Slow migration

Early Day Miners reborn in New Orleans

Preview:
Early Day Miners, Unwed Sailor and Sisterhoods perform Saturday, Sept. 8, 8:30 p.m.
$10
Tender Loving Coffee
365 E. Sixth St.
487-2636

When last we heard from Early Day Miners, they were still being hailed as the unsung heroes of the Midwest’s slowcore movement. The Bloomington, Ind., band’s sound evoked the subgenre’s forebears Low and Galaxie 500, but with more pronounced post-rock and ambient overtones. The UK’s influential music magazine Drowned in Sound even went so far as to praise bandleader Daniel Burton as a latter-day William Faulkner or Cormac McCarthy.

The comparison is not unfounded, particularly considering songs like “Offshore” (from the 2002 album Let Us Garlands Bring), a powerful ode to New Orleans that Burton wrote and released three years before Hurricane Katrina: “Her presence and her delta eyes, stained glass mystery,” he sings. “Abandoned boats drift by, stillness and debris.”

The band garnered further critical acclaim with the release of its 2011 album, Night People. And then … nothing.

Until, that is, this summer, when Early Day Miners returned with a haunting new single called “Night Suit (for Tarah Cards),” currently available with another track, “Sterling Provisions,” digitally and as a cassette single via the band’s Bandcamp page (earlydayminers.bandcamp.com). It’s a return to the moody, ambient-rock form that builds upon the band’s best early work.

Burton has moved to New Orleans, and I spoke with him from there in advance of his upcoming Chico show (Sept. 8, at Tender Loving Coffee) about finding his way back to music.

It’s been seven years since the last Early Day Miners album. Would you call the new single a reunion, or is it just the end of a really long hiatus?

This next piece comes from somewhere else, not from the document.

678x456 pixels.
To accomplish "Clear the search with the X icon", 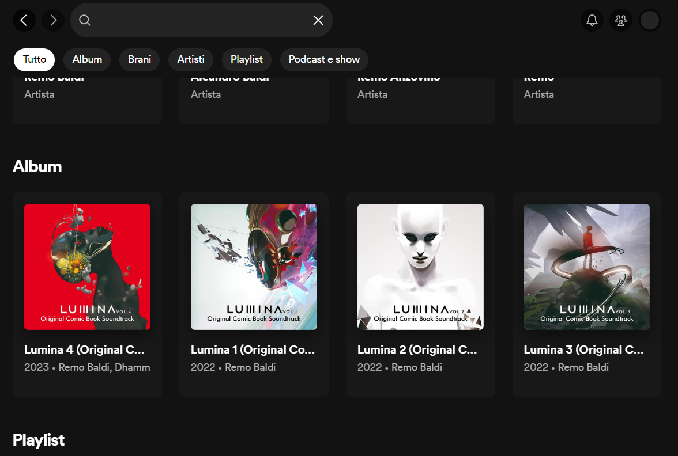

It’s certainly the end of a long hiatus. I took time off to go to grad school for landscape architecture—which I’m now practicing—and that didn’t afford a lot of time for music. I’d been working for 15 to 20 years on various bands and projects, and I got to a point where I’d become clouded as far as what I wanted to say or what kind of music I wanted to create.

Were you always sure that you’d return to making music?

Yeah, it was really just an intentional hiatus. I have always known that music was my first priority. I guess maybe I could have gone to music school, which I’ve never done. But it’s OK to take chances and put things out that aren’t perfect. I think a lot of our stuff was so labored over that we kind of beat the life out of some things that could have been really wild, you know?

Has living in New Orleans impacted your music?

Directly, I think. Like the video for “Night Suit” that we put together, and subject matter like Tarah Cards [musician/drag performer to whom the song is dedicated], are all direct influences from living in New Orleans and literally walking into a bar four blocks away from my house and seeing Tarah perform. There’s a lot going on here right now, and I don’t think a lot of it’s really popular nationally. But that’s always been the case with New Orleans. I’m shocked that Big Freedia is popular. I think it’s wonderful, but it’s kind of an anomaly.

So, are you going to do a bounce single next?

[Laughs.] I am a huge fan of that [genre]. I mean, it is incredible. I think it’s the sound of the city right now. Obviously, no one’s lamenting the legacy of New Orleans. No one here is going to be like, “Oh the Preservation Jazz Hall band is terrible.” But now you’ve got cool bands like Sweet Crude and Tank and the Bangas that are really fun live, and deejays doing shows, and bars like Gasa Gasa and the AllWays Lounge. So it’s not [merely] a museum of music, it never has been.